David Silver, the guy who helped shape reinforcement learning at DeepMind, just pulled off one of the biggest funding rounds I’ve seen for a lab that’s barely a few months old. Ineffable Intelligence, his new outfit, raised $1.1 billion at a $5.1 billion valuation.
That’s a lot of money for a company with no product, no revenue, and arguably not even a clear demo yet. But Silver’s pitch is compelling enough to open wallets: build an AI that learns from scratch, without any human-generated data.
If you’ve been following the AI space, you know the current paradigm is all about scraping the internet clean of human text, images, and code. GPT, Claude, Gemini — they all rely on vast datasets of human output. Silver wants to skip that entirely. His bet is that true intelligence doesn’t need to mimic humans. It needs to interact with the world directly, through reward signals and trial and error, the way AlphaGo learned to beat the world’s best Go players without ever seeing a human play.
This is the reinforcement learning approach Silver pioneered at DeepMind, just scaled up to absurd levels.
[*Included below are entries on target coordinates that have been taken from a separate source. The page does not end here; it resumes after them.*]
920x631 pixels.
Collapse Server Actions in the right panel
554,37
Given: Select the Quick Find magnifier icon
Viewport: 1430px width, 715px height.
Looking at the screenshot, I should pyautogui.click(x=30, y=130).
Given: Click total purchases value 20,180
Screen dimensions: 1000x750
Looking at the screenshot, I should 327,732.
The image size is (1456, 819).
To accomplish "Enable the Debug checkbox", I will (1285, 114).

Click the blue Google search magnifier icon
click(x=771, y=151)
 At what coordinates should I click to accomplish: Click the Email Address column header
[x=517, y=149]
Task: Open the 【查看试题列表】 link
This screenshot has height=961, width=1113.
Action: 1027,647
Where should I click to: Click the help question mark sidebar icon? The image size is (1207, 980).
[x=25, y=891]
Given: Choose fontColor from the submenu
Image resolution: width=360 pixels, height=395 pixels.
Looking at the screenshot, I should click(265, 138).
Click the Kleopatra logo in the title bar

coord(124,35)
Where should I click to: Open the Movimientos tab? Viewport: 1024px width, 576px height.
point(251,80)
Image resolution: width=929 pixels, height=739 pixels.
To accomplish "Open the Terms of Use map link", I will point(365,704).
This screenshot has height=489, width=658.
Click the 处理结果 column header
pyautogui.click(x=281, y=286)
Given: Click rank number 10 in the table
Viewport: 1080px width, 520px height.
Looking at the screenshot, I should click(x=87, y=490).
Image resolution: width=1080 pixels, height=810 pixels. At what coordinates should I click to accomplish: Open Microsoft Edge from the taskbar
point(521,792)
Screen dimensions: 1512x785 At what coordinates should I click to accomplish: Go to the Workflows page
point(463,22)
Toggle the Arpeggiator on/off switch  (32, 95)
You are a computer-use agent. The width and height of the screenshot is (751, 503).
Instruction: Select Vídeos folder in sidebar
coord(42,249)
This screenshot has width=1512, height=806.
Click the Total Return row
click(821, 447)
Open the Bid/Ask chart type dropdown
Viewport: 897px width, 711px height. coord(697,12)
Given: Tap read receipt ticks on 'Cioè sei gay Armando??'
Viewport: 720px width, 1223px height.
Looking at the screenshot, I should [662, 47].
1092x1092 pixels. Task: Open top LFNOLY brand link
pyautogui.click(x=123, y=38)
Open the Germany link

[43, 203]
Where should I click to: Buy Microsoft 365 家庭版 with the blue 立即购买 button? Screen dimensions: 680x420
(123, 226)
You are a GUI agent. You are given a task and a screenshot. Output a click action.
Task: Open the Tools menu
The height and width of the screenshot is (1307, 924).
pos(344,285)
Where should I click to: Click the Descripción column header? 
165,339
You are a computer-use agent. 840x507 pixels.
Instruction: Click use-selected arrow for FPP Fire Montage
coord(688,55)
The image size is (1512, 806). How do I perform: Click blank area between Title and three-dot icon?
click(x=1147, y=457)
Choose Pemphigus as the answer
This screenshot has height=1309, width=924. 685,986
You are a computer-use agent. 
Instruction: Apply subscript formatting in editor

The question is whether it works at the scale of language and reasoning, not just board games or robotics simulations.
Ineffable Intelligence is being deliberately vague about their actual architecture and training methods. The name itself — Ineffable — suggests they’re going for something that can’t easily be described or predicted. That’s either visionary or a convenient way to avoid hard questions.
The valuation is interesting. $5.1B for a pre-revenue, pre-product company is aggressive even by AI standards. For context, that’s more than many publicly traded AI companies with actual customers. But investors are clearly betting that Silver can replicate his DeepMind magic outside Google’s walls.
Silver left DeepMind in late 2025, and rumors had been swirling about what he’d do next. The man literally wrote the textbook on reinforcement learning (the one everyone in the field cites). His credentials are impeccable. But credentials don’t guarantee breakthroughs.
The big challenge here is sample efficiency. Reinforcement learning works great when you can run millions of simulations in a game environment. For language and general intelligence, the space of possible actions is enormous. Without human data to constrain the search, training could be prohibitively expensive, even with $1.1B in the bank.
Silver’s team is reportedly a mix of DeepMind alumni and fresh PhDs from top universities. They’re based in London, which is quietly becoming a serious AI hub outside the Bay Area. That’s a smart move — talent is cheaper there, and there’s less competition for compute resources.
I’m cautiously optimistic about this. The field needs diversity of approaches. Right now, everyone is chasing the same scaling laws with transformer models trained on human data. If Silver can make RL-from-scratch work at scale, it could unlock capabilities that current architectures can’t reach. Or it could burn through a billion dollars and produce nothing useful.
Either way, it’s going to be fascinating to watch. And it’s a reminder that the AI race isn’t just about who has the most GPUs — it’s about who has the most radical ideas about what intelligence actually is.